The question is essentially this: How does one not become a victim of a misconception?
have a look here
Möbius strip - Wikipedia, the free encyclopedia
You say the Moebius strip is compact. If you mean by that the actual bounded strip that one cuts and pastes from paper and holds in ones hand, then, yes, of course it exists in 3 dimensions. You are holding it in your hand and you are in 3 dimensions, aren't you?
But if you want to make a full surface of it by extending the edges infinitely then it cannot be embedded in 3 dimensions but then it is no longer compact.
Hello, I somehow didn't receive a notification about the reply which is pretty weird.
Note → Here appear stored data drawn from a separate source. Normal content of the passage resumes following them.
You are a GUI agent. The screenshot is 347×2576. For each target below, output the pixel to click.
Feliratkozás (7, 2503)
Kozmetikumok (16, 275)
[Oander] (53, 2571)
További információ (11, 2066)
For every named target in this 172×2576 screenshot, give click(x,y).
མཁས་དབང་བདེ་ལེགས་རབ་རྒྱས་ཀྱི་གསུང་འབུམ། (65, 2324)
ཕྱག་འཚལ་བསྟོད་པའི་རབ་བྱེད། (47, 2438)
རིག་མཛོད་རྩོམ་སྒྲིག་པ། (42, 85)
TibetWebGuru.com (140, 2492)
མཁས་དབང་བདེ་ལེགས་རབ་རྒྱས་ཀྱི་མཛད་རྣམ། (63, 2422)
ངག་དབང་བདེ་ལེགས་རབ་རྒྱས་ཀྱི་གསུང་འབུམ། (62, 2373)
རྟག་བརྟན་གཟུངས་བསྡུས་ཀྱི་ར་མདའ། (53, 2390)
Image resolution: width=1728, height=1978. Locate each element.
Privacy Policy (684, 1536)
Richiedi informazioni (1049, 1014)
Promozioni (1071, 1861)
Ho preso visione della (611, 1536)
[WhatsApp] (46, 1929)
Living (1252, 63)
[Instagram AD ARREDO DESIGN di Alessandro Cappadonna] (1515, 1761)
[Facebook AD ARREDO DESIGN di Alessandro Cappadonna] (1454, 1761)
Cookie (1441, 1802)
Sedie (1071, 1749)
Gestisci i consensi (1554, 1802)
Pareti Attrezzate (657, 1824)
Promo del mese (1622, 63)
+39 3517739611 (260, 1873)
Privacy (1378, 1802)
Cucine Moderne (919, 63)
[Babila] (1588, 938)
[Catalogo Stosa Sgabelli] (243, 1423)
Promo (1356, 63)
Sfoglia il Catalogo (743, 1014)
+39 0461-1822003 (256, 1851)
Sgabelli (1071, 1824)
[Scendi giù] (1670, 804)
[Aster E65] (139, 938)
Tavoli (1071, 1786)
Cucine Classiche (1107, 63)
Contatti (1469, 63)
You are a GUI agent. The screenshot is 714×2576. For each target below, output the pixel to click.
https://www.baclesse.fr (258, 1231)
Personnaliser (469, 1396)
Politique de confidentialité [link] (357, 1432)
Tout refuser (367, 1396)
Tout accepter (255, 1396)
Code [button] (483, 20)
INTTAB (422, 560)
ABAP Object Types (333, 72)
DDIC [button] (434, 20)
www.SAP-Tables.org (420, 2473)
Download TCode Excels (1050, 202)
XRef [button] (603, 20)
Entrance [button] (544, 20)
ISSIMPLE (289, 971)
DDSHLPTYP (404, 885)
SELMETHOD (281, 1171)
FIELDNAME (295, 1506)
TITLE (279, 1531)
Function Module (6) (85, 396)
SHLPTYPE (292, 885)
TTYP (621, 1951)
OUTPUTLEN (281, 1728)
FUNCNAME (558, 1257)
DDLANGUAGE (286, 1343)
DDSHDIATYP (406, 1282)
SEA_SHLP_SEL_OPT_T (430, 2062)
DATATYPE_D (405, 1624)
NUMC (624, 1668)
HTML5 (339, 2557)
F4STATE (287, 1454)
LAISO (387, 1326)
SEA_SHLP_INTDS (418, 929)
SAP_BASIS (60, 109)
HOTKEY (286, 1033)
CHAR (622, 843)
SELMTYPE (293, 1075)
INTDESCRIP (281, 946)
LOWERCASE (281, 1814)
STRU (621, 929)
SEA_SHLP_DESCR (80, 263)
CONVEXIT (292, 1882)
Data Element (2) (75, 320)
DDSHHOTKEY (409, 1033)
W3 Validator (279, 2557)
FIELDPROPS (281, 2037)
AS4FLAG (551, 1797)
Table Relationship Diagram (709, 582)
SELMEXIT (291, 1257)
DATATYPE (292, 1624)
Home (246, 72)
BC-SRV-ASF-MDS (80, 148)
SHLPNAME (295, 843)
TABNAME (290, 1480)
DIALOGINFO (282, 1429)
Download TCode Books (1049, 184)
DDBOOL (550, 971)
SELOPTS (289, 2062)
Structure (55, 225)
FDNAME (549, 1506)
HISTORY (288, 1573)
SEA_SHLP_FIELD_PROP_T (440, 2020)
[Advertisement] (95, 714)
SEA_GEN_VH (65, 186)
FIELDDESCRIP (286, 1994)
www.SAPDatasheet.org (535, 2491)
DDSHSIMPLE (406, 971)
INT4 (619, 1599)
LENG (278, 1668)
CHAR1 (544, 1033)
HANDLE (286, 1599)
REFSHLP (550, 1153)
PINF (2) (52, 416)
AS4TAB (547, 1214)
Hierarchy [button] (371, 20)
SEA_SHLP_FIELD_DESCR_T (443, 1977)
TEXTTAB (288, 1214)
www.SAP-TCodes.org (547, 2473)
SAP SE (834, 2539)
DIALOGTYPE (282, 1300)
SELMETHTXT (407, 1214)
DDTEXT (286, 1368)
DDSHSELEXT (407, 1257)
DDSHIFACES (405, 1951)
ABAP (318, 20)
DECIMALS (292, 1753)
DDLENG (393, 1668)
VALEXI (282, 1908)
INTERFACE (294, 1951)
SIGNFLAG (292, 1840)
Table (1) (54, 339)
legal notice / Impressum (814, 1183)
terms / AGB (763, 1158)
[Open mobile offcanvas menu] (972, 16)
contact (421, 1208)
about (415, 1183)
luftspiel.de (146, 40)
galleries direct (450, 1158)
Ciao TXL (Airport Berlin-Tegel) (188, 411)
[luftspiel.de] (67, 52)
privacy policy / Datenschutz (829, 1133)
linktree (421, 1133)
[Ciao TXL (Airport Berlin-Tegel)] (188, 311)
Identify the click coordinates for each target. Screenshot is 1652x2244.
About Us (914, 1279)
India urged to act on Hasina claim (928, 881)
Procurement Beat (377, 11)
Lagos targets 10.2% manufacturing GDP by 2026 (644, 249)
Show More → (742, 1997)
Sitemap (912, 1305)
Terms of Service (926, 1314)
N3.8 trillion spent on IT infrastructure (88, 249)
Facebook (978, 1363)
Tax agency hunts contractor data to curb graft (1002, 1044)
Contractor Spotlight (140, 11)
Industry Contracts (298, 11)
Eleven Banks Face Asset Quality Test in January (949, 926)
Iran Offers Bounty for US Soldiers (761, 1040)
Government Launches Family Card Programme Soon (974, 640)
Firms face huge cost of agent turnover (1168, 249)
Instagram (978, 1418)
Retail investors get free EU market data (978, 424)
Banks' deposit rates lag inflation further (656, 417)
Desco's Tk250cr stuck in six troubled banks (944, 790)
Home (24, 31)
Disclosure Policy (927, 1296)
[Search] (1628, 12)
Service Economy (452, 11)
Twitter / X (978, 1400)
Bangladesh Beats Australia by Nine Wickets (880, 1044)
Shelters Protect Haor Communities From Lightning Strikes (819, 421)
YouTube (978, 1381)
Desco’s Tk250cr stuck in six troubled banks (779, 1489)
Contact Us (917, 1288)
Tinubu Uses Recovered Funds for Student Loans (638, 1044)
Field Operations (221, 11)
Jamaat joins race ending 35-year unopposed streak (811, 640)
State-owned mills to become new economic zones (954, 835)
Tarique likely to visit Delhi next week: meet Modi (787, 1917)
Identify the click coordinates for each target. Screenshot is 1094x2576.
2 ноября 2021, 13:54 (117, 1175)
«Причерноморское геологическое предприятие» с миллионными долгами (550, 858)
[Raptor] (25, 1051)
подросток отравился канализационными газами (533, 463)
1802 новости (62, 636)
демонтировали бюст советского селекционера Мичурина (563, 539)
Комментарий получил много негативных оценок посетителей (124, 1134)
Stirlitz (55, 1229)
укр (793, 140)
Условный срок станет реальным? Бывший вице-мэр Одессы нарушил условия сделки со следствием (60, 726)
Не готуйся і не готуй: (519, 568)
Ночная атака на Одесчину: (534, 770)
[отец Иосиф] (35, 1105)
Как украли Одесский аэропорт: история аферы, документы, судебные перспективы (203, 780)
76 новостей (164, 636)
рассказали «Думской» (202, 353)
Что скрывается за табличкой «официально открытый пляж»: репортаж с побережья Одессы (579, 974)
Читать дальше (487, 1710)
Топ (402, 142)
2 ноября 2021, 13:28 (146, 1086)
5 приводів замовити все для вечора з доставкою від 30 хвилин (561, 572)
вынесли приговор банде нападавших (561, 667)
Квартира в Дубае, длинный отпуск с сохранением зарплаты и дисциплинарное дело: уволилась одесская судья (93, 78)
The question was essentially this:
Consider the parametrization
$$F: D \rightarrow \bb{R}^3,\,F(\varphi,t)=c(\varphi)+tv(\varphi)$$ with
$$c(\varphi)=(\cos\varphi,\sin\varphi,0), \, v(\varphi)=\left(\cos\frac{\varphi}{2}\cos \varphi,\cos\frac{\varphi}{2}\sin \varphi,\sin\frac{\varphi}{2}\right)$$
If we take $$D=(0,2\pi)\times(-\frac{1}{2},\frac{1}{2})$$ then we conform with the definition of surface theory. But are we allowed to take $$D=[0,2\pi]\times(-\frac{1}{2},\frac{1}{2})$$ and speak of the image of this set under F as of a surface? Are we allowed to take even $$D=[0,2\pi]\times[-\frac{1}{2},\frac{1}{2}]$$ and speak of a compact surface?